** Exercise **
Would you please return all of the entries below exactly as shown?

(Saved data entries)

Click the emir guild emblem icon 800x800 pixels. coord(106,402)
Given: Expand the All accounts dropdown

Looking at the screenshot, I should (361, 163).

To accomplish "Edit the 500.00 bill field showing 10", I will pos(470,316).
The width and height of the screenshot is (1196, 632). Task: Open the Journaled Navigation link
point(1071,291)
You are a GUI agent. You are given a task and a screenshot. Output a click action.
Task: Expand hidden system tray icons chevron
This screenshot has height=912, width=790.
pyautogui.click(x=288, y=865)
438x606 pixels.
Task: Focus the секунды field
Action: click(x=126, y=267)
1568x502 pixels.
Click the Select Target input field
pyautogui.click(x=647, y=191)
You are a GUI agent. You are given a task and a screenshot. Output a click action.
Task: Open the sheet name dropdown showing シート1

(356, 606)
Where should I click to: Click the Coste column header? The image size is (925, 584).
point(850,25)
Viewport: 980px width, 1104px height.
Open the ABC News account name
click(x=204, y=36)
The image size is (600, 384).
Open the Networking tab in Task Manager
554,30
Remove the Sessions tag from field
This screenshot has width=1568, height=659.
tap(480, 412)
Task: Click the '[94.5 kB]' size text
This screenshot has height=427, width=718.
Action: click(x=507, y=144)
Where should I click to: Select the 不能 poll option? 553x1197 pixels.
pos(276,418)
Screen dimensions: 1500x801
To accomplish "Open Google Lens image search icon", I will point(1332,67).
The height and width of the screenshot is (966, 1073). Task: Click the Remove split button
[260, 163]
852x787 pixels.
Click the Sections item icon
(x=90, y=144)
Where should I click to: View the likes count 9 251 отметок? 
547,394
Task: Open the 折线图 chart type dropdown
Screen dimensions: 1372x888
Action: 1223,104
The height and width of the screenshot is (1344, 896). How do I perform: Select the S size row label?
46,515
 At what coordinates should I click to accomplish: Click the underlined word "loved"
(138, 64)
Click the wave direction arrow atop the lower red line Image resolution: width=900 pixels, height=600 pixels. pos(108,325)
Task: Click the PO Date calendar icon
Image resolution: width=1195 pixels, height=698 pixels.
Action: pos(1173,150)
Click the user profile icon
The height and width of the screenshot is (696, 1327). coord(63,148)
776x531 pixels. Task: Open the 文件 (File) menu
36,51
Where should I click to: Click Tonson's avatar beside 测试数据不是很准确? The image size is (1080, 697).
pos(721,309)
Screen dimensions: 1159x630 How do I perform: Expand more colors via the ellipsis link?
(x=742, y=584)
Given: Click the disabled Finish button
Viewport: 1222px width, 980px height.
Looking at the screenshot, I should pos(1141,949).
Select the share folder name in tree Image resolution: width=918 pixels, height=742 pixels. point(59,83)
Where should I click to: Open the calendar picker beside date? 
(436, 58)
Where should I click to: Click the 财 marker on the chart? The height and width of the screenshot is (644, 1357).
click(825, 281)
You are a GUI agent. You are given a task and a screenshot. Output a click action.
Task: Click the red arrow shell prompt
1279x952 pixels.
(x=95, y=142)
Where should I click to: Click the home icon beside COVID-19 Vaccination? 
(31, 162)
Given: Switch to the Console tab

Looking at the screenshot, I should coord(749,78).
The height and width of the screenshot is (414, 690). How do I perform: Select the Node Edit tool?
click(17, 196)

** Task response **
Click the emir guild emblem icon 800x800 pixels. coord(106,402)
Given: Expand the All accounts dropdown

Looking at the screenshot, I should (361, 163).

To accomplish "Edit the 500.00 bill field showing 10", I will pos(470,316).
The width and height of the screenshot is (1196, 632). Task: Open the Journaled Navigation link
point(1071,291)
You are a GUI agent. You are given a task and a screenshot. Output a click action.
Task: Expand hidden system tray icons chevron
This screenshot has height=912, width=790.
pyautogui.click(x=288, y=865)
438x606 pixels.
Task: Focus the секунды field
Action: click(x=126, y=267)
1568x502 pixels.
Click the Select Target input field
pyautogui.click(x=647, y=191)
You are a GUI agent. You are given a task and a screenshot. Output a click action.
Task: Open the sheet name dropdown showing シート1

(356, 606)
Where should I click to: Click the Coste column header? The image size is (925, 584).
point(850,25)
Viewport: 980px width, 1104px height.
Open the ABC News account name
click(x=204, y=36)
The image size is (600, 384).
Open the Networking tab in Task Manager
554,30
Remove the Sessions tag from field
This screenshot has width=1568, height=659.
tap(480, 412)
Task: Click the '[94.5 kB]' size text
This screenshot has height=427, width=718.
Action: click(x=507, y=144)
Where should I click to: Select the 不能 poll option? 553x1197 pixels.
pos(276,418)
Screen dimensions: 1500x801
To accomplish "Open Google Lens image search icon", I will point(1332,67).
The height and width of the screenshot is (966, 1073). Task: Click the Remove split button
[260, 163]
852x787 pixels.
Click the Sections item icon
(x=90, y=144)
Where should I click to: View the likes count 9 251 отметок? 
547,394
Task: Open the 折线图 chart type dropdown
Screen dimensions: 1372x888
Action: 1223,104
The height and width of the screenshot is (1344, 896). How do I perform: Select the S size row label?
46,515
 At what coordinates should I click to accomplish: Click the underlined word "loved"
(138, 64)
Click the wave direction arrow atop the lower red line Image resolution: width=900 pixels, height=600 pixels. pos(108,325)
Task: Click the PO Date calendar icon
Image resolution: width=1195 pixels, height=698 pixels.
Action: pos(1173,150)
Click the user profile icon
The height and width of the screenshot is (696, 1327). coord(63,148)
776x531 pixels. Task: Open the 文件 (File) menu
36,51
Where should I click to: Click Tonson's avatar beside 测试数据不是很准确? The image size is (1080, 697).
pos(721,309)
Screen dimensions: 1159x630 How do I perform: Expand more colors via the ellipsis link?
(x=742, y=584)
Given: Click the disabled Finish button
Viewport: 1222px width, 980px height.
Looking at the screenshot, I should pos(1141,949).
Select the share folder name in tree Image resolution: width=918 pixels, height=742 pixels. point(59,83)
Where should I click to: Open the calendar picker beside date? 
(436, 58)
Where should I click to: Click the 财 marker on the chart? The height and width of the screenshot is (644, 1357).
click(825, 281)
You are a GUI agent. You are given a task and a screenshot. Output a click action.
Task: Click the red arrow shell prompt
1279x952 pixels.
(x=95, y=142)
Where should I click to: Click the home icon beside COVID-19 Vaccination? 
(31, 162)
Given: Switch to the Console tab

Looking at the screenshot, I should coord(749,78).
The height and width of the screenshot is (414, 690). How do I perform: Select the Node Edit tool?
click(17, 196)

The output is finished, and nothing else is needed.